Por otra parte, los residuos orgánicos recogidos selectivamente son sometidos a procesos mucho más eficientes. En la nave de biometanización, las bacterias trabajan en ausencia de oxígeno para descomponer la materia orgánica y generar biogás, principalmente metano. Este gas se almacena en un gasómetro y permite producir cerca del 95 % de la energía que consume la propia planta, convirtiendo un residuo en una fuente de energía renovable.

Además, los excedentes de materia orgánica se trasladan a diecinueve túneles de compostaje donde se controlan cuidadosamente parámetros como la temperatura, la humedad y la oxigenación. El resultado es un compost de gran calidad que sí puede utilizarse en la agricultura. Posteriormente, tanto el compost como el material bioestabilizado pasan por una planta de afino donde mallas vibrantes, separadores densimétricos, electroimanes y otros sistemas eliminan impurezas y mejoran la calidad final del producto.

La diferencia entre separar bien y separar mal quedó perfectamente reflejada en otro dato muy significativo. Una bolsa de basura correctamente separada puede completar su proceso de tratamiento en unas cuatro semanas. Sin embargo, una bolsa mal separada puede requerir entre seis y ocho semanas de trabajo adicional. Separar correctamente no solo facilita el reciclaje, sino que reduce costes, mejora la eficiencia de las instalaciones y evita un enorme consumo de recursos humanos y tecnológicos.

Sin embargo, la realidad actual sigue siendo preocupante. Aproximadamente el 70 % de los residuos que llegan al CTR terminan en el vertedero, si todos y todas separáramos bien en nuestras casas este porcentaje sería de un 5%. Junto a la planta se puede contemplar una impresionante montaña de residuos de unos setenta metros de altura.
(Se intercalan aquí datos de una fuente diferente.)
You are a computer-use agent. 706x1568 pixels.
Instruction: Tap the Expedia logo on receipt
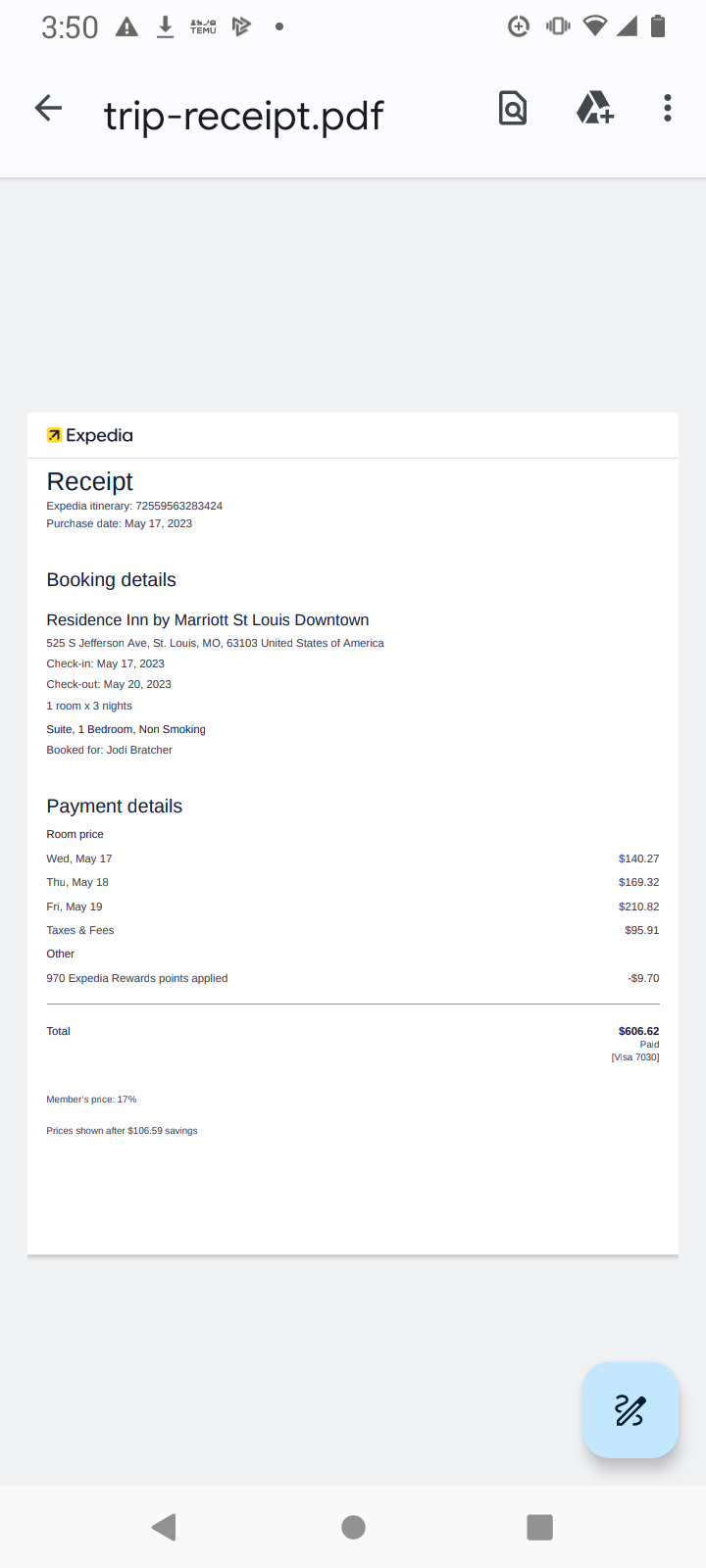point(90,435)
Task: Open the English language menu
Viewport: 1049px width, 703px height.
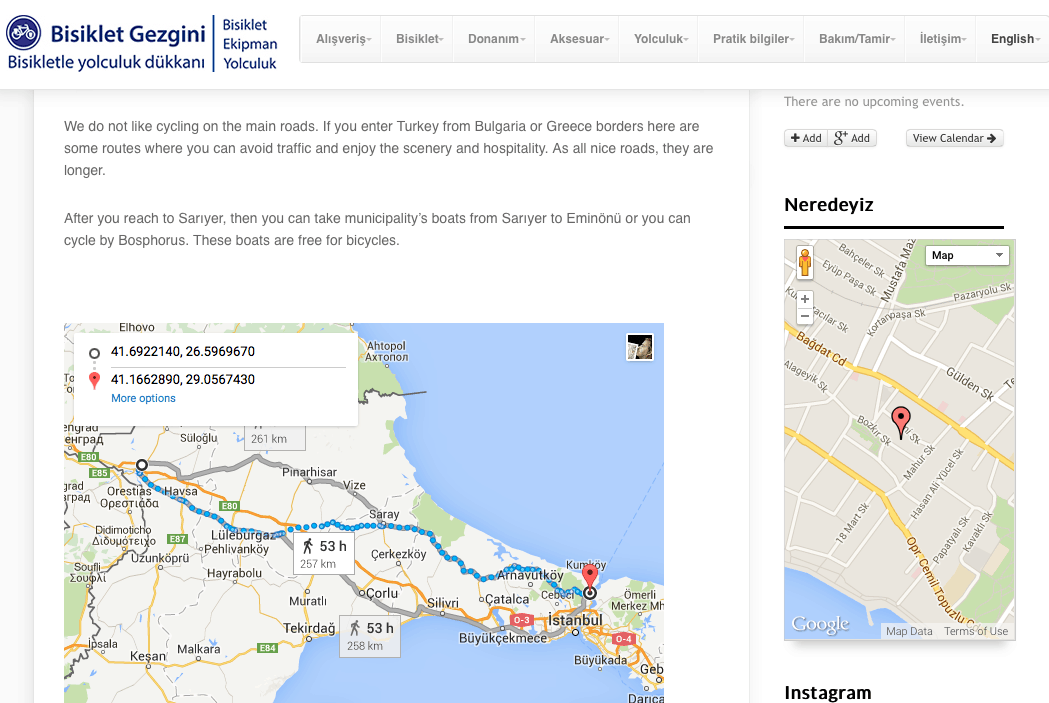Action: coord(1015,39)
El primer vertedero funcionó entre 1972 y 1998; el segundo ha estado operativo desde 1998 hasta 2026, y ya se proyecta la construcción de una nueva celda de vertido. Aunque los sistemas actuales cuentan con impermeabilización y controles ambientales mucho más estrictos que en el pasado, el hecho de que sea necesario seguir ampliando estos espacios evidencia que aún queda mucho camino por recorrer en materia de sensibilización y prevención.

Al finalizar la visita, resultó imposible no extraer la conclusión de que todo el esfuerzo que se realiza en esta gran fábrica inversa es admirable y necesario, pero también que representa un parche para un problema mucho más profundo. La mejor basura es la que no se genera. Reciclar es imprescindible, pero reducir y reutilizar son pasos aún más importantes.

Elegir fruta a granel, utilizar bolsas reutilizables, evitar productos con exceso de embalaje, reparar antes de sustituir y reflexionar sobre nuestros hábitos de consumo son acciones cotidianas que tienen un enorme impacto colectivo. Vivimos rodeadas y rodeados de miles de mensajes publicitarios que nos animan constantemente a comprar más. Frente a ello, la sostenibilidad comienza con una pregunta sencilla: ¿realmente necesitamos todo lo que consumimos?


Desde Asocastrona queremos agradecer especialmente a María, nuestra guía durante toda la jornada, por su cercanía, su profesionalidad y la claridad de sus explicaciones. Gracias también a todas las personas de la asociación e invitadas que participaron en la actividad y demostraron, una vez más, su compromiso con el cuidado de nuestro entorno.

Porque, después de conocer el viaje de nuestros residuos, una cosa queda clara: los pequeños gestos que realizamos cada día en casa tienen consecuencias enormes para el planeta. Y el futuro comienza, literalmente, en el cubo de la basura.